I just thought of a Bartok recording you will love, Iva Bittova and Dorathea Kellerova interpreting his 44 violin duos. Accept no imitations, only this one will do (because they improvise)

View attachment 96237


----------



## deprofundis (Apr 25, 2014)

Thank you Mandryka, for participation to my post, your always welcome, and you seem knowledge , i respect this :tiphat:


----------



## Melvin (Mar 25, 2011)

I like this. Bartok is definitely something special among modern composers.
I got a new CD from the library called "Azahar" conducted by Simon-Pierre Bastion.

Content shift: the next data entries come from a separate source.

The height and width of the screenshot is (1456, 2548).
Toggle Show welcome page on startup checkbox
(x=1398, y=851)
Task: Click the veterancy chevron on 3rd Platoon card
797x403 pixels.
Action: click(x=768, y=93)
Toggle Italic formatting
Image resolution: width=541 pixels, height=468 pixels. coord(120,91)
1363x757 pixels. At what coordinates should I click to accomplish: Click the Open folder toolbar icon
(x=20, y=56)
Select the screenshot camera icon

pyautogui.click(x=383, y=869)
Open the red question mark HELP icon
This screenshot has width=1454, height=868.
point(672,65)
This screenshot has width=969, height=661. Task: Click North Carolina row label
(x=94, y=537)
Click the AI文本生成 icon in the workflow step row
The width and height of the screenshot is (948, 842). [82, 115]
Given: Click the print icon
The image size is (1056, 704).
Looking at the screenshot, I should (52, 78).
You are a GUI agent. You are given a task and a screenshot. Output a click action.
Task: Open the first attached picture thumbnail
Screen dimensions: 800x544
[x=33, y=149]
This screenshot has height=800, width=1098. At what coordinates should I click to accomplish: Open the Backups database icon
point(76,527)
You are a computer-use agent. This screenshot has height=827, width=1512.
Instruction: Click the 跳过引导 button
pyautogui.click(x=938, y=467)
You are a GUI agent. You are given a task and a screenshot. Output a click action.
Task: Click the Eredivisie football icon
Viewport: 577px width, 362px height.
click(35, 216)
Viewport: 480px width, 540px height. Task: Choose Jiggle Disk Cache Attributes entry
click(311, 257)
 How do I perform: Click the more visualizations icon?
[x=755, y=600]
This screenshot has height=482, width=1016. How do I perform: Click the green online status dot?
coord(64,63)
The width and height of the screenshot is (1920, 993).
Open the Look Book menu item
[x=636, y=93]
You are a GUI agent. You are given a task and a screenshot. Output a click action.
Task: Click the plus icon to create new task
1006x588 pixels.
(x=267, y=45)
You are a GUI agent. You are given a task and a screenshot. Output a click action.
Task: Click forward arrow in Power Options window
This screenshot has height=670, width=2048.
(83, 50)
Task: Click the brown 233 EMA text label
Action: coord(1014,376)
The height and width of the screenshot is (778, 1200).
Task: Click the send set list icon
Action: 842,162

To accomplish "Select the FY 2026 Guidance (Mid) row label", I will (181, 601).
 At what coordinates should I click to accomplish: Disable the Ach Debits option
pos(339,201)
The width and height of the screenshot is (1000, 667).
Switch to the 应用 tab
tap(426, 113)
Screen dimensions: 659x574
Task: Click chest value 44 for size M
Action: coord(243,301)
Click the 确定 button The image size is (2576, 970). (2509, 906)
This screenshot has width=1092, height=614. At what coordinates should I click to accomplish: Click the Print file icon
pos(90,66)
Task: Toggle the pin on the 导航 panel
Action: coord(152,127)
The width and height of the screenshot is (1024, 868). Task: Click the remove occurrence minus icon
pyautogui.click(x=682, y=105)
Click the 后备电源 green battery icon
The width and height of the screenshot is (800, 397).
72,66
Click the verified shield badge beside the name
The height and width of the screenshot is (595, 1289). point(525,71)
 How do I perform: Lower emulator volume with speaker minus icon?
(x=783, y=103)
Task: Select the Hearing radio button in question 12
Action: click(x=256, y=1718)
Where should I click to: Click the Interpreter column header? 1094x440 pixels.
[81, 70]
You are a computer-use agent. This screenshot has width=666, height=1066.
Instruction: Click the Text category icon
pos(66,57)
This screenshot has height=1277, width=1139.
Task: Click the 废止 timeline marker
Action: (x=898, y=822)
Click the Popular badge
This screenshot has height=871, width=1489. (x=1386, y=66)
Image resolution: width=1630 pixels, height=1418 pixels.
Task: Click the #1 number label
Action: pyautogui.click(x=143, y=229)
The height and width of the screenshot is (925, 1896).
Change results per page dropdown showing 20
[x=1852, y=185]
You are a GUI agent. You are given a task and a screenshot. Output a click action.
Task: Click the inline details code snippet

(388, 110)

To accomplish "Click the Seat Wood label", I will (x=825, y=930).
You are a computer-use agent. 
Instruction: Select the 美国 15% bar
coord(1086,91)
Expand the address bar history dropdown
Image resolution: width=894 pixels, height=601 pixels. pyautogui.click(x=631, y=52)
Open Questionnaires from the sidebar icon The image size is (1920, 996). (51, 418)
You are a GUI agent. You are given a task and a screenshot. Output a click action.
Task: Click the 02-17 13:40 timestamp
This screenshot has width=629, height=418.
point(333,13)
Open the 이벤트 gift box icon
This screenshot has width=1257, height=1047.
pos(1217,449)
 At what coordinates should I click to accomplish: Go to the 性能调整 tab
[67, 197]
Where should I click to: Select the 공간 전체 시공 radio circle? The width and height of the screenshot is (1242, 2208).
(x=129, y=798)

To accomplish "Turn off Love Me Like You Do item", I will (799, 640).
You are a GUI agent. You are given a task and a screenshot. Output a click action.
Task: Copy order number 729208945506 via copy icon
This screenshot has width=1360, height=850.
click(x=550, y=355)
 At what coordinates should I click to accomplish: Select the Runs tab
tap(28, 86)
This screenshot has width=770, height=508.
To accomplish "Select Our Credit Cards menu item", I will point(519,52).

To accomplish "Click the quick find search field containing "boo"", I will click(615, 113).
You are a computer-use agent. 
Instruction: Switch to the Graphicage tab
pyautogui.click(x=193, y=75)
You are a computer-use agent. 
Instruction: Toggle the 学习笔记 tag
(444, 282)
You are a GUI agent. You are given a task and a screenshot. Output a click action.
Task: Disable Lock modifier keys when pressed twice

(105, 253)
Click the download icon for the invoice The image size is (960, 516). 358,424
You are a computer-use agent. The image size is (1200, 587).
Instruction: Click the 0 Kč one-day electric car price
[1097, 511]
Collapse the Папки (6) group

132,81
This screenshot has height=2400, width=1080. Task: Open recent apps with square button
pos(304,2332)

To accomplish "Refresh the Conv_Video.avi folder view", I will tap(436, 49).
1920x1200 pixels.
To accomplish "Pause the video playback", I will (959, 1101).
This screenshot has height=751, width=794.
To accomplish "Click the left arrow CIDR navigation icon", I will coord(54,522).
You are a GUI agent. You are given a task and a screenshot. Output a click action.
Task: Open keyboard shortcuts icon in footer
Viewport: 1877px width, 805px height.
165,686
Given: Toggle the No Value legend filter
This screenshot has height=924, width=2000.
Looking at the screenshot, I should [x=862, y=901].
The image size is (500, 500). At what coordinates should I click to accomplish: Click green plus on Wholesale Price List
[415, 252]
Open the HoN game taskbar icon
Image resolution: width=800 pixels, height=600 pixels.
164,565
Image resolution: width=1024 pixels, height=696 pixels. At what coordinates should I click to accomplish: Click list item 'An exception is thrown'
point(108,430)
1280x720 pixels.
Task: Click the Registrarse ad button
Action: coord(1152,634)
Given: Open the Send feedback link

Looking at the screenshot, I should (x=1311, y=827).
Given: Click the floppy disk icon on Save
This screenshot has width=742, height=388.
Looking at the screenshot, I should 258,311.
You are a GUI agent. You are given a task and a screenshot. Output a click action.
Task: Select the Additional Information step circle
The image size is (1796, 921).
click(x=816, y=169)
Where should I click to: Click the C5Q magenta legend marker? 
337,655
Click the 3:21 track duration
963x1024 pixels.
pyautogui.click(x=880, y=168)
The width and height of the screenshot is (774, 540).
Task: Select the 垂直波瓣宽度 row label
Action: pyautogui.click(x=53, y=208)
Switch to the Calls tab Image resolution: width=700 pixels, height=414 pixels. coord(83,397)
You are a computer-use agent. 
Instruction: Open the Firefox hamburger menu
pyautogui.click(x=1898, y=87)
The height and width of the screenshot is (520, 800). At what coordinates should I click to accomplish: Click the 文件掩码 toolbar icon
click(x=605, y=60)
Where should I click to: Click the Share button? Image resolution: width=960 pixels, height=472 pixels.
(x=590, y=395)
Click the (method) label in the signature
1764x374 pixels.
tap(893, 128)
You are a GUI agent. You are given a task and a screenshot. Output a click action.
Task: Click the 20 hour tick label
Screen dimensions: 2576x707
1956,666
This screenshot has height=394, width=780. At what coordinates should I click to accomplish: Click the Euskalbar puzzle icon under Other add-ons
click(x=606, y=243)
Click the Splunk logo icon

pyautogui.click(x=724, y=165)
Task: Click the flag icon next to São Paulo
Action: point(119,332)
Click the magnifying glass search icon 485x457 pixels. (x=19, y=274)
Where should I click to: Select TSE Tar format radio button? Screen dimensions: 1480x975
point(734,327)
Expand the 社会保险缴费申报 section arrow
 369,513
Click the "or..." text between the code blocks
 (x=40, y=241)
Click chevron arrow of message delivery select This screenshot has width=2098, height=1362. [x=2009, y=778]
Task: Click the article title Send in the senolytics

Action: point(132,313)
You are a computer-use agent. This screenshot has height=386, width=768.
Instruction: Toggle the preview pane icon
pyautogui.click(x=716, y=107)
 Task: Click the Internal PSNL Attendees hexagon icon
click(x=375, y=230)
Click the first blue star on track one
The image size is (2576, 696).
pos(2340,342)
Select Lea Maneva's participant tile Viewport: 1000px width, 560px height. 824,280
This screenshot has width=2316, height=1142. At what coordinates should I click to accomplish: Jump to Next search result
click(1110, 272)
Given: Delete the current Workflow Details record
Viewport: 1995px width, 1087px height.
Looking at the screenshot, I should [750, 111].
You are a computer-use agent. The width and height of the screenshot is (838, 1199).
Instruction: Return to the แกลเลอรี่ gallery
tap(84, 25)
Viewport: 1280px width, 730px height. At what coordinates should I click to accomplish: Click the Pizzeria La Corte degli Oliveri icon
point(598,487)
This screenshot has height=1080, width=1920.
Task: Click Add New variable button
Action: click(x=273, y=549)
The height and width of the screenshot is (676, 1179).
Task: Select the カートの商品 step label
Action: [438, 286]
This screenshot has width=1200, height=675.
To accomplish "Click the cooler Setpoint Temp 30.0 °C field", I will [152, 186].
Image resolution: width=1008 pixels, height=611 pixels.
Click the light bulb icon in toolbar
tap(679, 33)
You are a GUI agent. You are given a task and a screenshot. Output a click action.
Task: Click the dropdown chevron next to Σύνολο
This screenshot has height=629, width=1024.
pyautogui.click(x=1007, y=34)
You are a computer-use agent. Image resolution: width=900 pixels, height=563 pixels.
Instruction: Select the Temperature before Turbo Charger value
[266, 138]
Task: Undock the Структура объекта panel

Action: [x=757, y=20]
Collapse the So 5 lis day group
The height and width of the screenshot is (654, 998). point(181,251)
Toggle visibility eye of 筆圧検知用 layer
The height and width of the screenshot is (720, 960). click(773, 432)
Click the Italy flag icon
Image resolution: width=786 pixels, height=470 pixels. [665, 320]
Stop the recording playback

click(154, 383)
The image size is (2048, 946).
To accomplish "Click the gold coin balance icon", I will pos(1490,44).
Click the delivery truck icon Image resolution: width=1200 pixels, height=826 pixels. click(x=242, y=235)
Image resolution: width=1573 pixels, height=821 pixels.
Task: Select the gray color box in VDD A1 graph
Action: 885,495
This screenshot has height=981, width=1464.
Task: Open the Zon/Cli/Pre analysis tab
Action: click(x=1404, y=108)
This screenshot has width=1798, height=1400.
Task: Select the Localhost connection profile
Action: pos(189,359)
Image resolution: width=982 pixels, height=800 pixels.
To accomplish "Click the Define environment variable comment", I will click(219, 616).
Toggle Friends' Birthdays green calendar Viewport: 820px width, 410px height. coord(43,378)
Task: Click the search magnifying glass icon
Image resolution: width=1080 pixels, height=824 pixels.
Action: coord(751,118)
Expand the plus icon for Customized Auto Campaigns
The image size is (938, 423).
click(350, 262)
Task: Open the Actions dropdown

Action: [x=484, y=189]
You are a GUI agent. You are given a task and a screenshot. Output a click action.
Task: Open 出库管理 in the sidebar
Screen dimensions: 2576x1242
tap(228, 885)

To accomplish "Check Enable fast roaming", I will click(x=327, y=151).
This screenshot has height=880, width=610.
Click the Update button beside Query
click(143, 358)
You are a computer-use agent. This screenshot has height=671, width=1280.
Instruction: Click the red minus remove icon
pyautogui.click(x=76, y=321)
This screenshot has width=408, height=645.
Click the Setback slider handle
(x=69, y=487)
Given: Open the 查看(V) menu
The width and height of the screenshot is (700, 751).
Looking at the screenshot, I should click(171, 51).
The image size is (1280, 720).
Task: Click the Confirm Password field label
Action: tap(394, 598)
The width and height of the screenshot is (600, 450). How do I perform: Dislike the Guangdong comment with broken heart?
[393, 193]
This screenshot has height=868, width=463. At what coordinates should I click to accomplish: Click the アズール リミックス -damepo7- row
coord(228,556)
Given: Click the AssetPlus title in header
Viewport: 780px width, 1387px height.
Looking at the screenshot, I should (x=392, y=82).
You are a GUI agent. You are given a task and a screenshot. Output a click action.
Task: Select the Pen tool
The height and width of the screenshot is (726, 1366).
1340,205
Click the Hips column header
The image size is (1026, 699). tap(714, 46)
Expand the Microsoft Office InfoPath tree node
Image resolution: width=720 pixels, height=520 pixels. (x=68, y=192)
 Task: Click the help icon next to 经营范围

It mixes together movements of masses of 2 modern composers Stravinsky, Ohana, and of 2 medieval composers Guillaume de Machaut, and Alfonso X (el Sabio). Un melange entre vieil et nouveau. The mixture seems to fit together perfectly, oddly enough. But I have never listened to music this old, 1300s... it makes me curious to hear more...


----------



## Casebearer (Jan 19, 2016)

Mandryka said:


> I just thought of a Bartok recording you will love, Iva Bittova and Dorathea Kellerova interpreting his 44 violin duos. Accept no imitations, only this one will do (because they improvise)
> 
> View attachment 96237


Attachment seems to be failing.

Love Bartók, Bittova and the 44 Duos btw


----------



## Mandryka (Feb 22, 2013)

...............


----------